Stored data entries:
◆ ◆ ◆ ◆

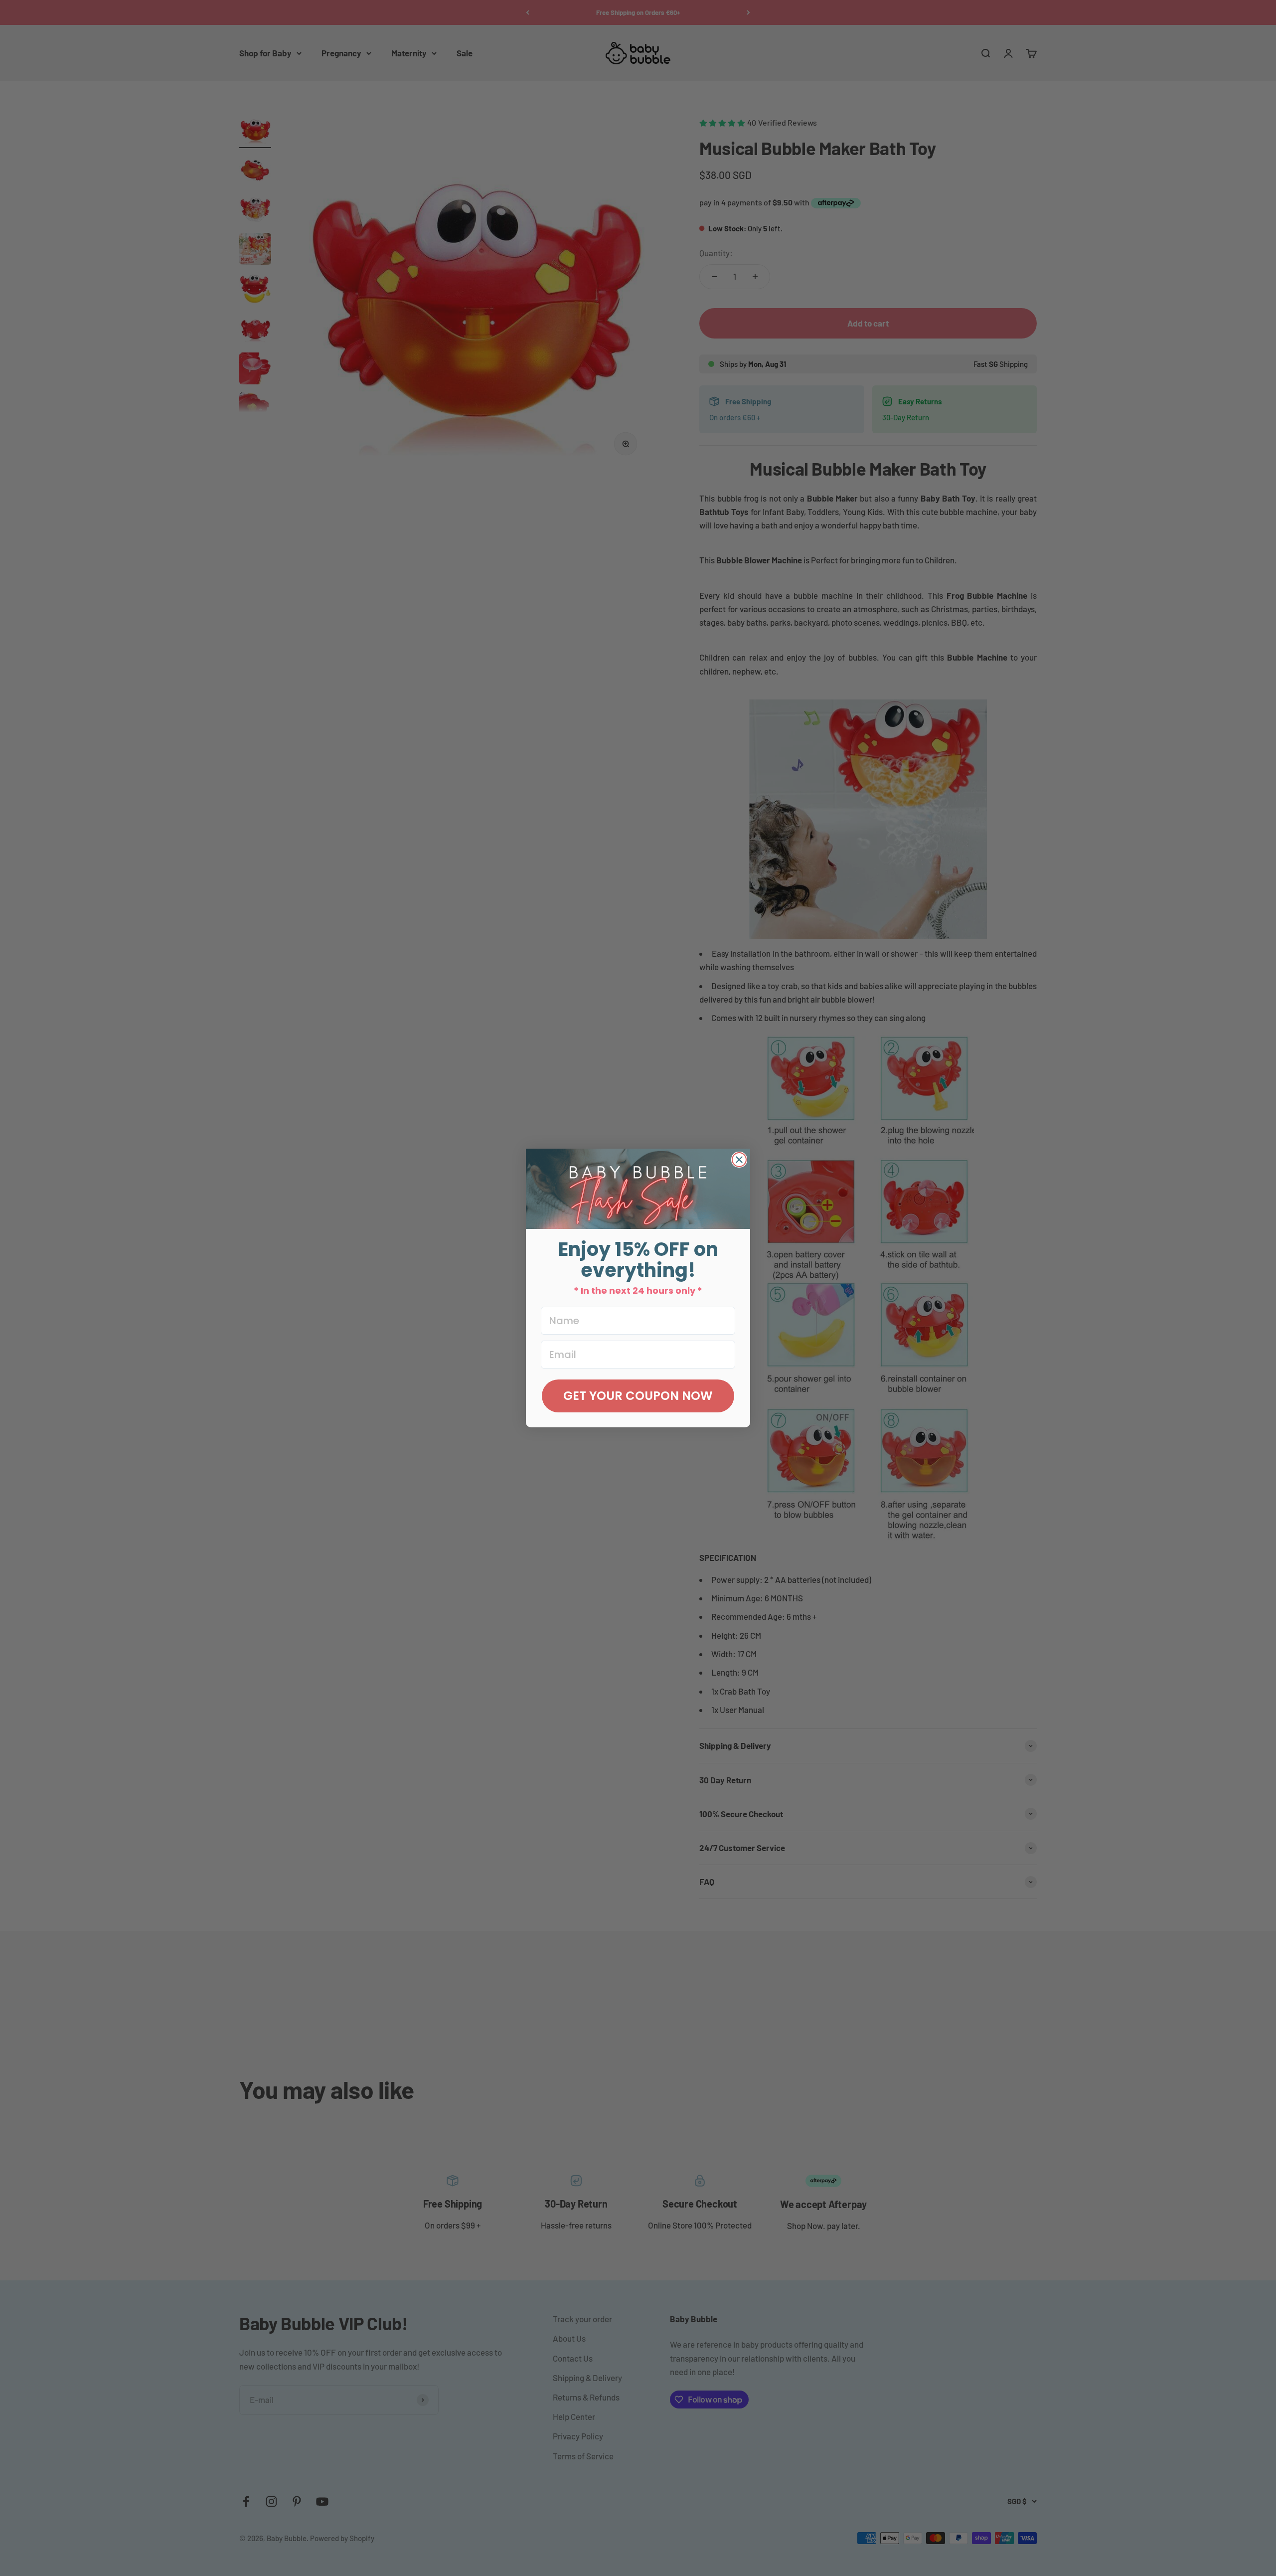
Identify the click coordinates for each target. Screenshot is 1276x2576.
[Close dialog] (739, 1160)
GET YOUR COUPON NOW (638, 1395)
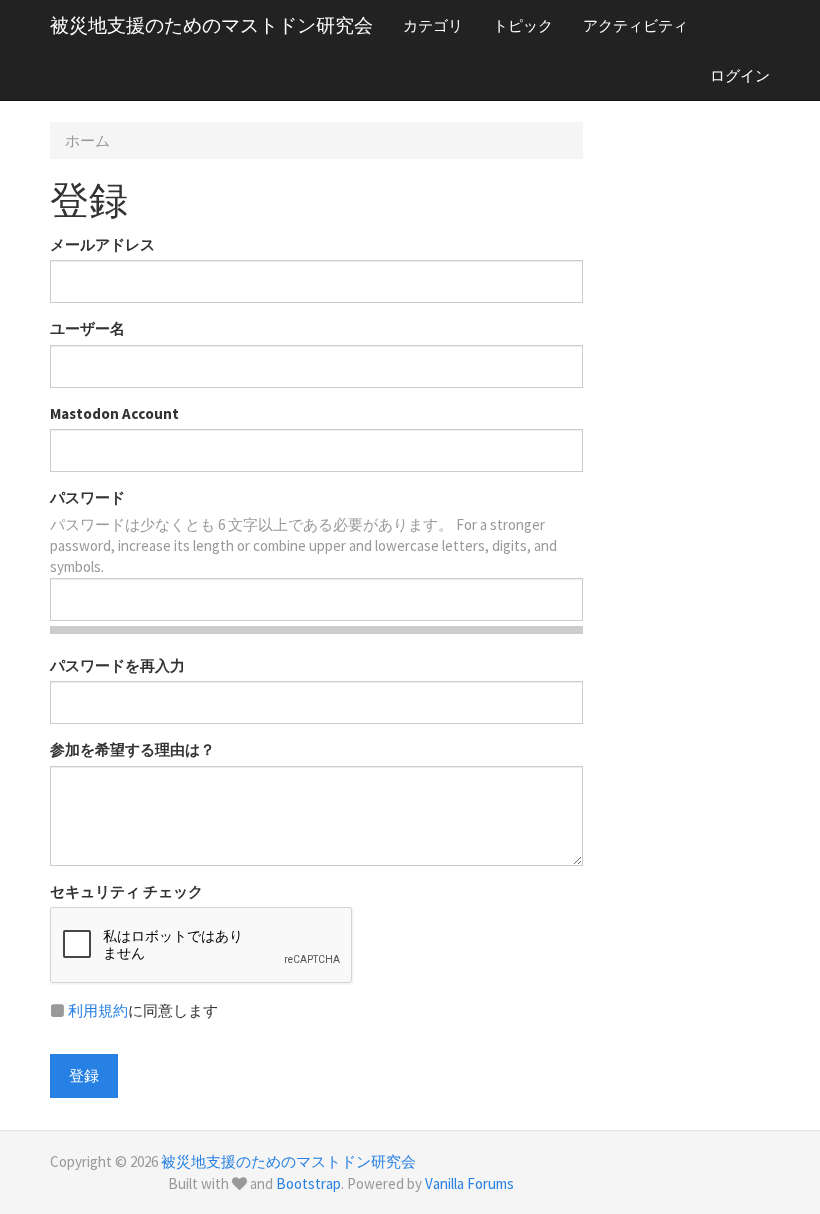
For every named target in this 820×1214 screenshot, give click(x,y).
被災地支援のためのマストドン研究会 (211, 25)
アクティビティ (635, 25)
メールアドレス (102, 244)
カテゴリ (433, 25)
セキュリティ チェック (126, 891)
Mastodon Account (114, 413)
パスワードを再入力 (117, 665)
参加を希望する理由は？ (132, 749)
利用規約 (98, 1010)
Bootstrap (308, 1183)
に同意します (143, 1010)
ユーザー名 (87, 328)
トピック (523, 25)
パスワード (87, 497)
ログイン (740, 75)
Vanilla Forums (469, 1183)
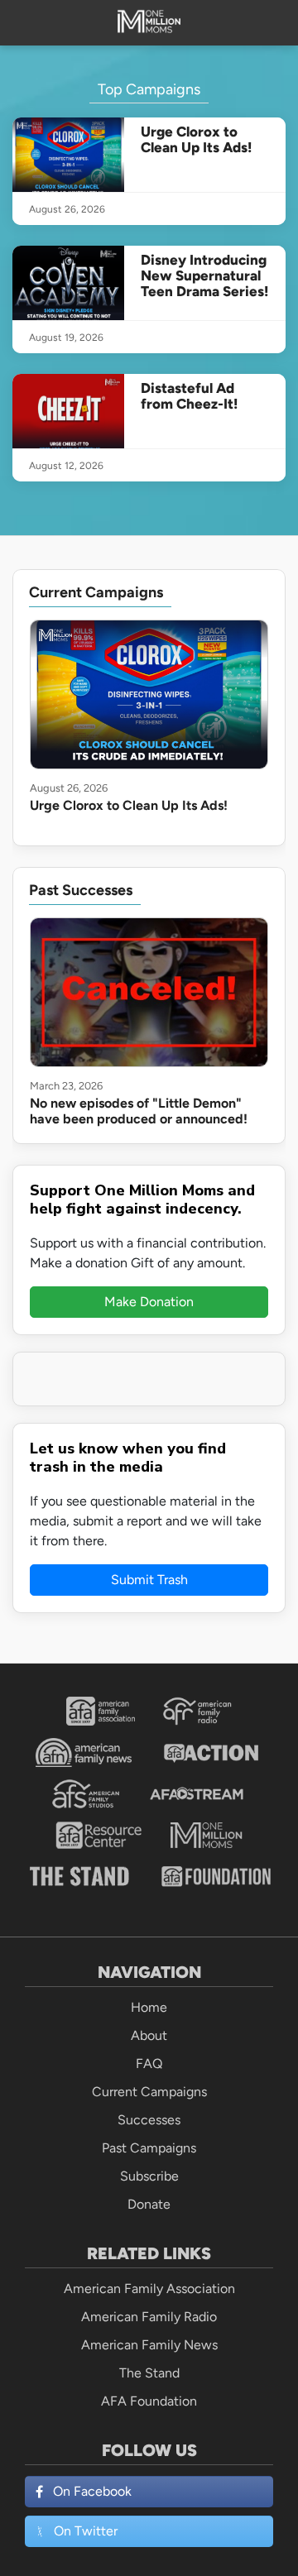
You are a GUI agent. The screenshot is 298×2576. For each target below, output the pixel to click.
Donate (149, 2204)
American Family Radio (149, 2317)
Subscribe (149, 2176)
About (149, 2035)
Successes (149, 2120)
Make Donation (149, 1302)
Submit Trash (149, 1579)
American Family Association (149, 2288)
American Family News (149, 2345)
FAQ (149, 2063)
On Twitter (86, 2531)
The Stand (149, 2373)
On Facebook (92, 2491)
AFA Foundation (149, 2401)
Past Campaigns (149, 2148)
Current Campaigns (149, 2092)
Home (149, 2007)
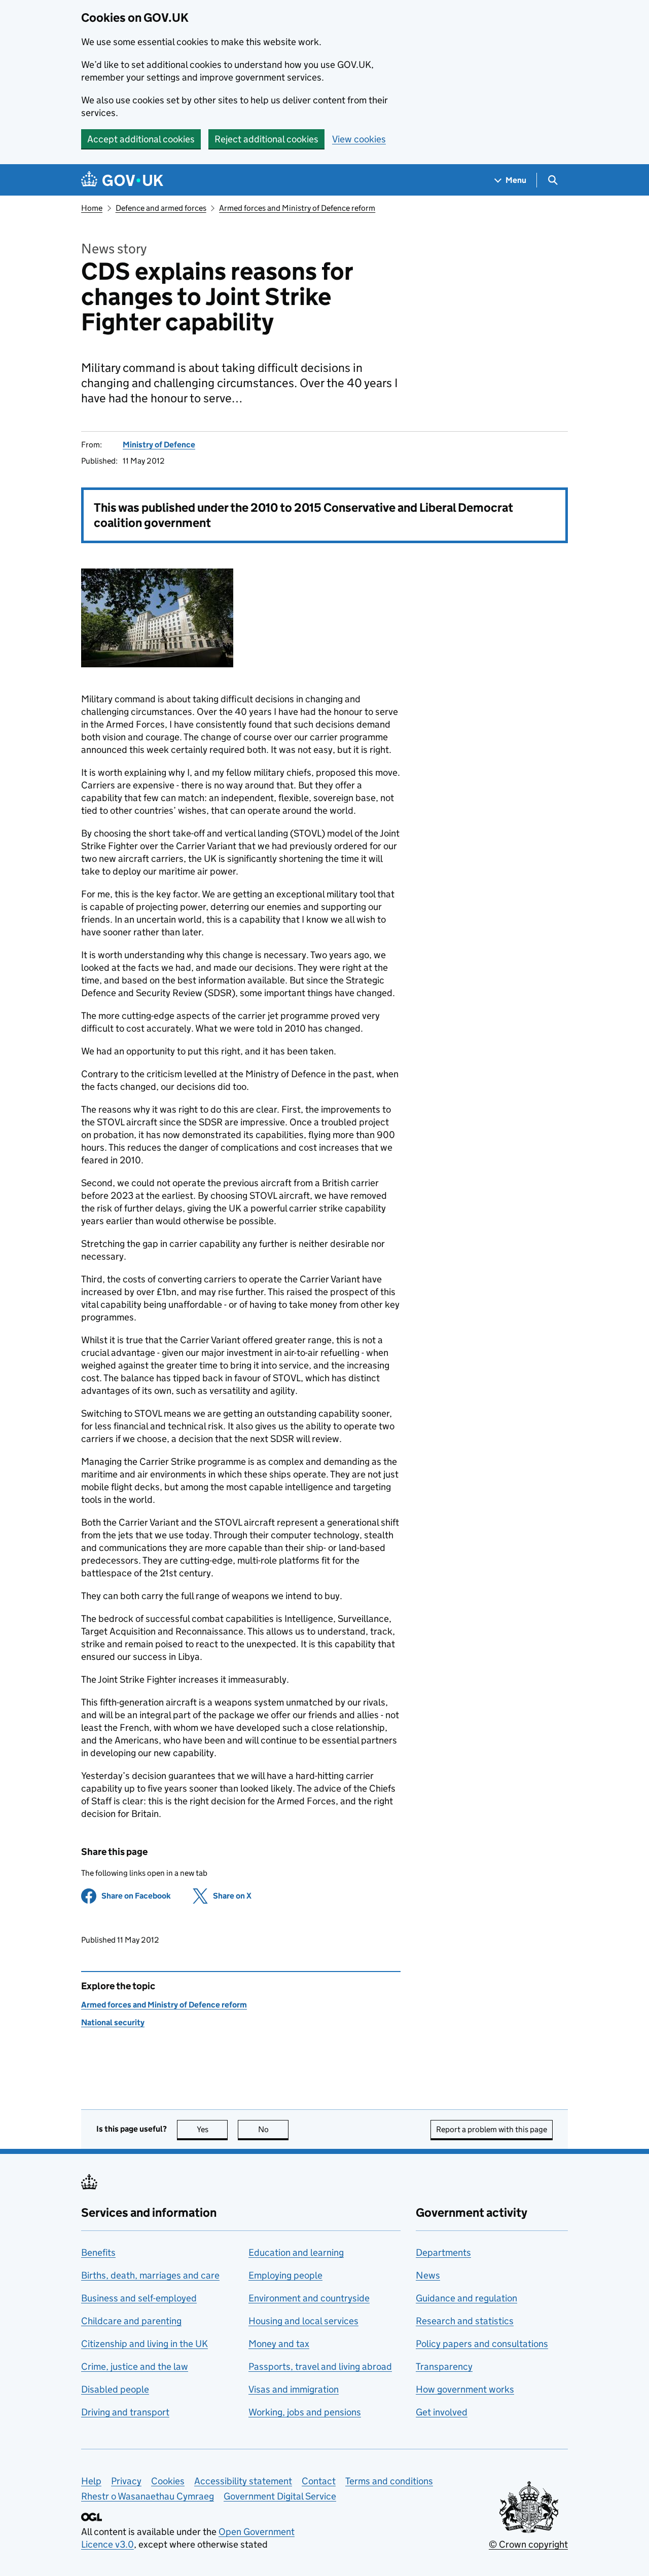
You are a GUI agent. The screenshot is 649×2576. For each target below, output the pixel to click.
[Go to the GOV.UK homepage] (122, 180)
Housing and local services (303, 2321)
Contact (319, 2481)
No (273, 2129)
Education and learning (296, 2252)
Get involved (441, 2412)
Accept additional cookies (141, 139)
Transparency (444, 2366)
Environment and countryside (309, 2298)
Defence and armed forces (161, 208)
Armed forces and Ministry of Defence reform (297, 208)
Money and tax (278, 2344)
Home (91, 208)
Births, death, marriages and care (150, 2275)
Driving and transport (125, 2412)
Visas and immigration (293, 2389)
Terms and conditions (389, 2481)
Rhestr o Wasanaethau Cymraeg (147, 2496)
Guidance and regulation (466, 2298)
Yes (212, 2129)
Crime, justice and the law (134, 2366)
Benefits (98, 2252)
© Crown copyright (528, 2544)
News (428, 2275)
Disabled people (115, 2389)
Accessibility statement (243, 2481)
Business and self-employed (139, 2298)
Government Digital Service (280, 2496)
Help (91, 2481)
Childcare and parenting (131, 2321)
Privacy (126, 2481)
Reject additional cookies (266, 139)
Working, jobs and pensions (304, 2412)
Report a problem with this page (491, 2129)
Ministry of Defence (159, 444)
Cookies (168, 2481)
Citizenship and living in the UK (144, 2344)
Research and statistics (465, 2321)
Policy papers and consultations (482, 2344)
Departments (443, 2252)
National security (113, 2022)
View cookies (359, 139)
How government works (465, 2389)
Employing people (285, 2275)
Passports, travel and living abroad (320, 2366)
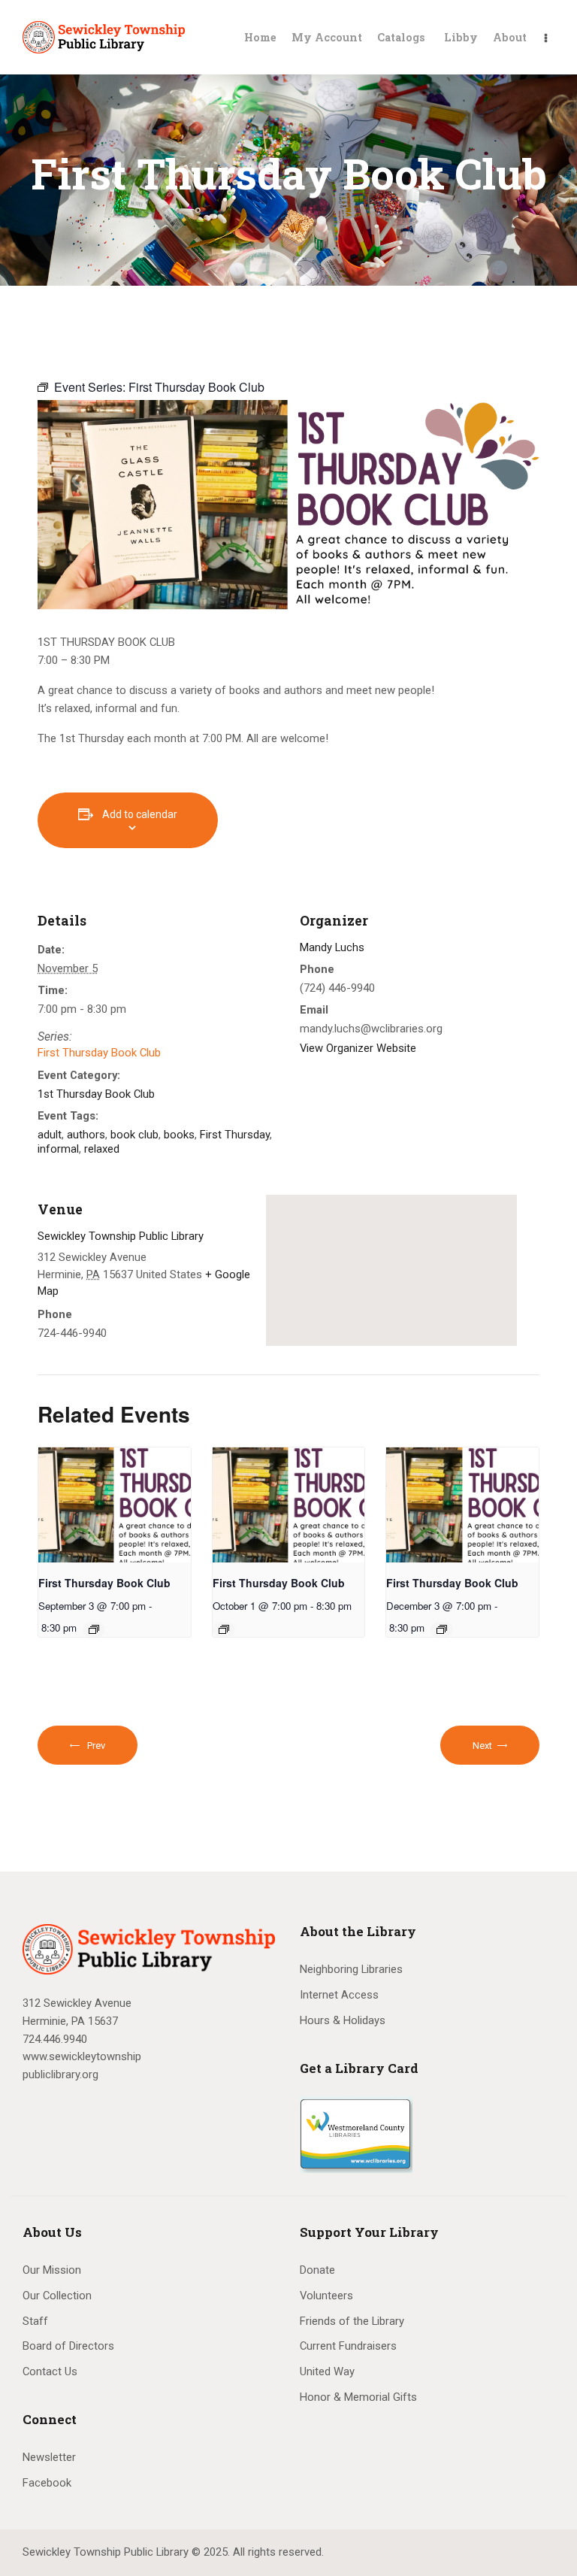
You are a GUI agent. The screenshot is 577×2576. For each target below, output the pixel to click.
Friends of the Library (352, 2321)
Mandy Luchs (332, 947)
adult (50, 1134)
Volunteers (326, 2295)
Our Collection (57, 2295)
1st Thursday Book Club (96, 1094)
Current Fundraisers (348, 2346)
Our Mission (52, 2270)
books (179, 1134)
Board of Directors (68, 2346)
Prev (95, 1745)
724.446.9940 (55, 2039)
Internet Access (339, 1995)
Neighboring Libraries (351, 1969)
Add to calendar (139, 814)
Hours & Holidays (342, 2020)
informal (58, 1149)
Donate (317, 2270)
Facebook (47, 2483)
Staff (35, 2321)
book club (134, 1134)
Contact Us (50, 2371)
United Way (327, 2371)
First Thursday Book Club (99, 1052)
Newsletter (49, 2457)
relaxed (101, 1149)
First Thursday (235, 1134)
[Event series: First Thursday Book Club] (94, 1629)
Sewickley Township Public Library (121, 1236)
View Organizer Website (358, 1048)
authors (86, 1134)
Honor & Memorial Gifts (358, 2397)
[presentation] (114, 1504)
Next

◆ ◆ ◆ ◆

Check each line of the entries, and copy the ones that contain "View".

View cookies (359, 139)
View Organizer Website (358, 1048)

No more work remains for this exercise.